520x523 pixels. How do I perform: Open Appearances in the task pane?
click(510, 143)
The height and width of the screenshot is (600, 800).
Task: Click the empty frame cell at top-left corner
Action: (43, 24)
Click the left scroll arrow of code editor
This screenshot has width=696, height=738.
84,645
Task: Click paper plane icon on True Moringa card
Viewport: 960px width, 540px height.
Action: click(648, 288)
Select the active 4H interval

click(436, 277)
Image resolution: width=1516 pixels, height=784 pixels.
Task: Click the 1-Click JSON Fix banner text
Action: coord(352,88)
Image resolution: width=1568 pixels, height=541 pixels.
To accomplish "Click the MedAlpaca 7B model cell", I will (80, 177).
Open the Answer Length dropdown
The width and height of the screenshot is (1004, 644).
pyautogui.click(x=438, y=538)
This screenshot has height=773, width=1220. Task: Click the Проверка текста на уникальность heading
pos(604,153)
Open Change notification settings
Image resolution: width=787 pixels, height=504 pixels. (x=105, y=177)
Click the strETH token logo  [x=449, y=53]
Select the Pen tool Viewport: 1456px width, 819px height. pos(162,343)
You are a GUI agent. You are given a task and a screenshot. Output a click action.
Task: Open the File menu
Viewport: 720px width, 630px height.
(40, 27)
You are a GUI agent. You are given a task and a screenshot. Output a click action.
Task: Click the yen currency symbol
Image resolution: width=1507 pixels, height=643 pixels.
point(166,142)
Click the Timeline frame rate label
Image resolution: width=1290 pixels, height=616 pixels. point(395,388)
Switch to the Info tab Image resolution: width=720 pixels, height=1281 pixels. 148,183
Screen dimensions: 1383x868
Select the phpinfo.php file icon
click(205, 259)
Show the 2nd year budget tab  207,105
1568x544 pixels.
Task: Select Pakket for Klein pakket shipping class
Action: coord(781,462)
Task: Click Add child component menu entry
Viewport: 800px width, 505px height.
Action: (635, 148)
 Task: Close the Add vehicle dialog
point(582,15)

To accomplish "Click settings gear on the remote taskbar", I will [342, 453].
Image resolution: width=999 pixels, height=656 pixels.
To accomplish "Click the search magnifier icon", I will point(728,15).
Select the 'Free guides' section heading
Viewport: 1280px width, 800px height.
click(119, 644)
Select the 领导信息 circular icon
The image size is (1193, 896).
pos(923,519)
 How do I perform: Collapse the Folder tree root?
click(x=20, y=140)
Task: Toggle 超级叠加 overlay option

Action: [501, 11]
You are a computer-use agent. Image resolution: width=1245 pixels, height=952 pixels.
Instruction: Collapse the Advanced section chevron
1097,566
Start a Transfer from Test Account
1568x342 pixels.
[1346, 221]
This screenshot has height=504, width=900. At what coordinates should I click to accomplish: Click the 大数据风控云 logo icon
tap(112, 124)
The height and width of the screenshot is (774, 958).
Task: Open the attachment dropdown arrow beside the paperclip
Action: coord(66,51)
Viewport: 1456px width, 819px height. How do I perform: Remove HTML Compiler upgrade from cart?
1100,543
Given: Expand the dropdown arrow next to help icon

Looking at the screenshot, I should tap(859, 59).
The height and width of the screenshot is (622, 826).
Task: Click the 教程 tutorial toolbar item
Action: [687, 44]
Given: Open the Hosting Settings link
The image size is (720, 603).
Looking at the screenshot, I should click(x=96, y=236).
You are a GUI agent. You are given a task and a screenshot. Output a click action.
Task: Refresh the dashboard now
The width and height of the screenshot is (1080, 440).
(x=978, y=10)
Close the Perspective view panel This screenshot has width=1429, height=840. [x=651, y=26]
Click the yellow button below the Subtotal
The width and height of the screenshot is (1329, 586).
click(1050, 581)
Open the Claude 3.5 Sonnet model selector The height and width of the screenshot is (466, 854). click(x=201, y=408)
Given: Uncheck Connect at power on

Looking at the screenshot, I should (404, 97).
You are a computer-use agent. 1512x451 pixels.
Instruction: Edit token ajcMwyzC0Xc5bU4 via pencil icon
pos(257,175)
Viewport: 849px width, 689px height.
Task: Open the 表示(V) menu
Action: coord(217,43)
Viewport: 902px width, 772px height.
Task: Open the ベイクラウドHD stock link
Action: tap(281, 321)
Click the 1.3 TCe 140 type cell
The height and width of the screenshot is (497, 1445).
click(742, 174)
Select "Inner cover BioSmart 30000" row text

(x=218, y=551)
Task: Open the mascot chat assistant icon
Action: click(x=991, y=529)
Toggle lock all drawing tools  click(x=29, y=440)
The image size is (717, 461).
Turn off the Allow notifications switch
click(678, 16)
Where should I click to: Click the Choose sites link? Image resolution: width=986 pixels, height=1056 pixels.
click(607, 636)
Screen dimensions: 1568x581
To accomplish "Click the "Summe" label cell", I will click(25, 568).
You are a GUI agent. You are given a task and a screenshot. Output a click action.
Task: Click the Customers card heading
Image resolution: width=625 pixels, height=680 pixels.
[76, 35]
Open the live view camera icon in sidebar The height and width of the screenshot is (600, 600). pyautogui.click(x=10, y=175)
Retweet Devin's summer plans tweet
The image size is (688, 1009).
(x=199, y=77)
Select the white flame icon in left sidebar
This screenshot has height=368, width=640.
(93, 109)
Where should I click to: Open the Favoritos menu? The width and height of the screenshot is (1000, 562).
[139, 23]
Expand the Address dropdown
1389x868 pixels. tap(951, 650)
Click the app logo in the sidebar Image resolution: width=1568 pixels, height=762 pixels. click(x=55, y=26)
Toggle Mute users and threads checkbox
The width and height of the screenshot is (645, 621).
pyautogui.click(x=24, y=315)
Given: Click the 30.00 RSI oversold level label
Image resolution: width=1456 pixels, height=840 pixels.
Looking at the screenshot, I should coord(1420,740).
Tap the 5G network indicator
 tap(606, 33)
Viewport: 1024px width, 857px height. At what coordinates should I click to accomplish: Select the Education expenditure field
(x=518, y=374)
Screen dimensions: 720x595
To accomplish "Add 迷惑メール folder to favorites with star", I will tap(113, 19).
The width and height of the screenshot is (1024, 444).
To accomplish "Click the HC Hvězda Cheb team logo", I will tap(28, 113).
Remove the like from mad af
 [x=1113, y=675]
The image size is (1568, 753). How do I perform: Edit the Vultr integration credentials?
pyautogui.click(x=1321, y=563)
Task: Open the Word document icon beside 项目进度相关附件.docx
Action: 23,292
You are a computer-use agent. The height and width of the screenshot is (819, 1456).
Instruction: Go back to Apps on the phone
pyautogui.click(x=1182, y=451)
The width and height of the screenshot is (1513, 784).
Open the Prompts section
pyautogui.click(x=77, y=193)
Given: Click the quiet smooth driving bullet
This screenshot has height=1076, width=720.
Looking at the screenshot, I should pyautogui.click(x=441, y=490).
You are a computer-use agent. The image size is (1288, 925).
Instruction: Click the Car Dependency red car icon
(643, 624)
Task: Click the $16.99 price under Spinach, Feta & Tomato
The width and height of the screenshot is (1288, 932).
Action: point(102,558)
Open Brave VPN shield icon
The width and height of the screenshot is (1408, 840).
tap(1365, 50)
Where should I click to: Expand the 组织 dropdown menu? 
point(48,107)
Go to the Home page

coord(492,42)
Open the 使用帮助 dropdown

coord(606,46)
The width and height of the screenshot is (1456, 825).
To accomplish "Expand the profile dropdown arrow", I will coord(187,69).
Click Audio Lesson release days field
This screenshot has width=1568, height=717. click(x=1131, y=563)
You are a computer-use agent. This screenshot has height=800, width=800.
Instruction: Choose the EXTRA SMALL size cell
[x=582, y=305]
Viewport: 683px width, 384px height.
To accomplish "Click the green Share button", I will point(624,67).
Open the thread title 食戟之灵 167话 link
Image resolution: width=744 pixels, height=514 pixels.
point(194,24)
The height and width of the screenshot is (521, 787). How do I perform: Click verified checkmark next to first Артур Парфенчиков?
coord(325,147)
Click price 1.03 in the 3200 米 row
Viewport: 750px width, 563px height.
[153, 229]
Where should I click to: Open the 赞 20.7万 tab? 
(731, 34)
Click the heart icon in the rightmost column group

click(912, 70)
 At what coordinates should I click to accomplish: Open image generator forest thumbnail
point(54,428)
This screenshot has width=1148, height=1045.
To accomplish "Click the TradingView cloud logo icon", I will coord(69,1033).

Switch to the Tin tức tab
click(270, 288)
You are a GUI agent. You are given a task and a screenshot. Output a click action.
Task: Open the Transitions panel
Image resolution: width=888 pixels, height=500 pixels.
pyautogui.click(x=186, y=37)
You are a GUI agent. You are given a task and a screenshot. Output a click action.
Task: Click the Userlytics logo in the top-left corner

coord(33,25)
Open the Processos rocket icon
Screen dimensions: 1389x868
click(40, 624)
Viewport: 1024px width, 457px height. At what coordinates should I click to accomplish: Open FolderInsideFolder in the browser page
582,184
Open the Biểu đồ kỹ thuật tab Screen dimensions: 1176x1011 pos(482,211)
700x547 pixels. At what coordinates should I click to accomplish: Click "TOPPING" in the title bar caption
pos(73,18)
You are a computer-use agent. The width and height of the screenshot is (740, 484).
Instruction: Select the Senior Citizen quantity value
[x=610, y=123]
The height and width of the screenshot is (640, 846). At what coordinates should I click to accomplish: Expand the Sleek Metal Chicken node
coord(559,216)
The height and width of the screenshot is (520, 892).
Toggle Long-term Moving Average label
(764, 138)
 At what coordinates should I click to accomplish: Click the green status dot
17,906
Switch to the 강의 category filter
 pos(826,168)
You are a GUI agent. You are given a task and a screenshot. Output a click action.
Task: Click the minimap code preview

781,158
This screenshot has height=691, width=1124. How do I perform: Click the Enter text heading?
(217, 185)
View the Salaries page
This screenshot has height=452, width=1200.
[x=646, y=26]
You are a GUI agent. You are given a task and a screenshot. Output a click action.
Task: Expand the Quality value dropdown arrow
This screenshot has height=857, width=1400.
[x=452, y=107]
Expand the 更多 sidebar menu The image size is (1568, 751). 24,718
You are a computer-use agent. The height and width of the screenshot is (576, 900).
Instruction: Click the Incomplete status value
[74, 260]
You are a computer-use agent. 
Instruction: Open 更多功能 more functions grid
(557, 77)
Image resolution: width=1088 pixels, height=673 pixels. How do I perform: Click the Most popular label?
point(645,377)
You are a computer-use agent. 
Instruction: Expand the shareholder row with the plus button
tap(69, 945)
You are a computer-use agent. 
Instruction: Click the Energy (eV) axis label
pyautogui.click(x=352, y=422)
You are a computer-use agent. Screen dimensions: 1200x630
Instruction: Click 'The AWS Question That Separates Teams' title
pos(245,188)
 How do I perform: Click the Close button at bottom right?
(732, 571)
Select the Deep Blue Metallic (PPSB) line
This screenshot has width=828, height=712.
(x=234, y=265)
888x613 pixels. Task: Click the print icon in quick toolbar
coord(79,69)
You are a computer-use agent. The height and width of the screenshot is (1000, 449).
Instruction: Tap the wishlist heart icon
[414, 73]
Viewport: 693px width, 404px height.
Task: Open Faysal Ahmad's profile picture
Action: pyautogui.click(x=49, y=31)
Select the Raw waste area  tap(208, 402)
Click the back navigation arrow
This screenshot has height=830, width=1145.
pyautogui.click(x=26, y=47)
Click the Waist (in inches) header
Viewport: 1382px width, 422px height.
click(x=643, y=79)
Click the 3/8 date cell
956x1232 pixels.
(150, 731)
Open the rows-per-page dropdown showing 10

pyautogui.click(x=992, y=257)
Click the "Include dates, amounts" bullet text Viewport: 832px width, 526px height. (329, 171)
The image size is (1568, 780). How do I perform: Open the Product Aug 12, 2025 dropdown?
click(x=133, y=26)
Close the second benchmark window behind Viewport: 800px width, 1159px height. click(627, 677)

_BRIEF_: Convert the lines of the listing, starting at the line that contains "How do I perform: Click the Close" and ending at the line that contains "pyautogui.click(x=26, y=47)", into a JSON list of strings with one string per line, leaving out any blank lines.

_RESPONSE_:
[
  " How do I perform: Click the Close button at bottom right?",
  "(732, 571)",
  "Select the Deep Blue Metallic (PPSB) line",
  "This screenshot has width=828, height=712.",
  "(x=234, y=265)",
  "888x613 pixels. Task: Click the print icon in quick toolbar",
  "coord(79,69)",
  "You are a computer-use agent. The height and width of the screenshot is (1000, 449).",
  "Instruction: Tap the wishlist heart icon",
  "[414, 73]",
  "Viewport: 693px width, 404px height.",
  "Task: Open Faysal Ahmad's profile picture",
  "Action: pyautogui.click(x=49, y=31)",
  "Select the Raw waste area  tap(208, 402)",
  "Click the back navigation arrow",
  "This screenshot has height=830, width=1145.",
  "pyautogui.click(x=26, y=47)"
]